If you live in Chicago and are a fan of Netflix's House of Cards and other shows, be prepared to pay an added 9% to stream its programs.

If you live in Chicago and are a fan of Netflix’s House of Cards and other shows, be prepared to pay an added 9% to stream its programs.

If you live in Chicago and are planning to binge-watch some popular streaming programs this long Fourth of July weekend, get ready to pay more.

Effective July 1, the Windy City is assessing a cloud tax on products streamed from services like Netflix. Music lovers who get their tunes through outlets such as Spotify also will pay the new 9% levy.That means folks who spend $100 on Netflix to catch up on episodes of “Orange is the New Black,” “House of Cards” or “Unbreakable Kimmy Schmidt” will now pay $109.

And the tax doesn’t just apply to fun online pursuits. Chicago businesses that rely on databases accessible through cloud computing also will face the tax.

Expanded amusement tax

The tax comes not from new legislation, but from two Chicago Finance Department rulings that expand the city’s amusement tax and personal property lease transaction tax to more residents.

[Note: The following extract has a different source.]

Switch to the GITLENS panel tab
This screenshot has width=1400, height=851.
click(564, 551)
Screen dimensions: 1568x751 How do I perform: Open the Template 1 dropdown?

Companies that deliver cloud-based services will be responsible for collecting taxes from their Chicago customers. And while the new tax technically took effect July 1, the city says collecting companies don’t have to start remitting the collections until Sept. 1.

Once fully in force, Chicago officials expect the cloud tax to bring in around $12 million a year.

Look for cloud taxes to appear elsewhere

While no one likes a new tax, especially on a service that is reached via phone or Internet service for which consumers already pay monthly charges, the levy on streaming services is not a surprise.

Cash-strapped cities, counties and states are increasingly exploring how they can benefit from these technologies, which are taking big bites out of local businesses. So don’t be surprised to see your city try something similar.

Violating federal rules?

Still, some Chicago attorneys argue that these two rulings demonstrate bad economic times make for bad tax administration.

Michael J. Wynne, a partner in Reed Smith’s Chicago office and a member of the firm’s State Tax Group, and several of his colleagues contend in an analysis posted on the law office’s website that both Finance Department rulings likely “run afoul of provisions in the Federal Telecommunications Act, the Internet Tax Freedom Act, and federal and Illinois constitutional limits on taxation.”

In addition, writes Wynne, the rulings gloss over how many telecommunications and computer networks operate. They assume the simplest factual scenarios that do not realistically portray how many providers and their customers transact business, says Wynne.

As Wynne’s reaction indicates, the rulings are likely to face legal challenges. But until things are finally resolved, probably in court, Chicago residents should be prepared to pay more for their streaming entertainment.